Если женщина придет к врачу в этот момент, он не сможет ей помочь, потому что рентгеновские снимки во время беременности делать нельзя. Обычно врач просит ее прийти после родов. А у нее после родов вес стал меньше, боли уменьшились, она про больной сустав и визит к врачу забывает. Вторая беременность положение усугубляет. В результате молодая женщина попадает на операцию с уже разрушенным суставом. Там ничего сделать нельзя, только поставить протез. А вот если выявить болезнь заранее, можно сделать органосохраняющую операцию, вертлужная впадина станет практически полноценной, и даже если разрушение хряща в одном месте началось, то после такой операции, процесс прекратится и даже может пойти вспять. Мы наблюдаем таких пациентов: как только нагрузка распределяется равномерно по всей поверхности сформированной вертлужной впадины, боли уходят и человек забывает о своей проблеме.
– В чем сложность выявления таких пациентов?
К сожалению, сам человек часто ни на что не жалуется, потому что он может не чувствовать боли или дискомфорта, пока не началось разрушение хрящей. И, конечно, надо учить хирургов делать такие операции – они не просто сложны, в каждом конкретном случае они уникальны. Дело в том, что поставить протез для хирурга высокой квалификации – полтора-два часа работы. Наши операции – это пик мастерства в ортопедии и травматологии. Врачу надо иметь очень высокую квалификацию, очень высокое мастерство, чтобы их делать. Они затратны по усилиям врачей: у операционного стола приходится стоять четыре-пять часов.
– Насколько наши хирурги способны обучиться органосохраняющим операциям?
Вполне способны, если один человек делает, значит, и другие это смогут повторить. Конечно, тут нельзя один-два раза посмотреть и самому начать делать их. Но ваши хирурги работают в этой области уже много времени, а потому такие операции освоить смогут, тем более у них есть желание работать. Это очень важно, чтобы было желание. Поэтому я приезжаю в такие клиники и обучаю врачей.

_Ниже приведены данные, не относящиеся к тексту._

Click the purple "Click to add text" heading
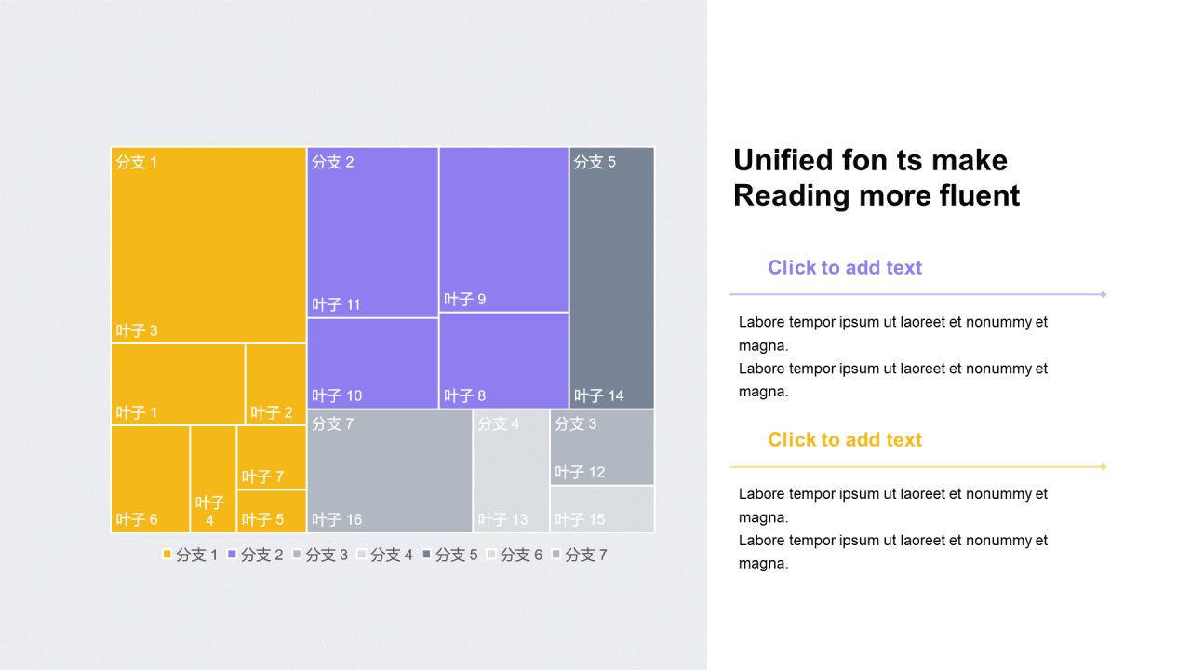 pyautogui.click(x=845, y=268)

В прошлом году приезжал с коллегами-американцами на конференцию в Санкт-Петербург к доктору Тихилову – это директор Российского НИИ травматологии и ортопедии имени Вредена – мы там делали несколько показательных операций. Одной девочке прооперировали сустав, договорились, что вторую сторону будем оперировать в следующий мой приезд через год. Немного позже я опять был в Санкт-Петербурге с докладом, и мы познакомились с доктором Николаевым. Николай Станиславович пригласил меня в Чебоксары почитать лекции и, если будет возможность, прооперировать пациентов. Вот я здесь, доктор Николаев говорит, что подобрали больных, одна девочка очень хочет ко мне на операцию, потому что я ей один сустав уже сделал. Оказывается, она была в Санкт-Петербурге и очень довольна результатами – прекрасно себя чувствует. Мы прооперировали второй сустав, ей теперь никуда не надо ехать.
Думаю, что наше сотрудничество будет развиваться дальше. У доктора Николаева есть шкафчик, там лежат тапочки с надписью «доктор Тихилов», надеюсь, что рядом будет такая же ячейка с подписью «доктор Кулджанов».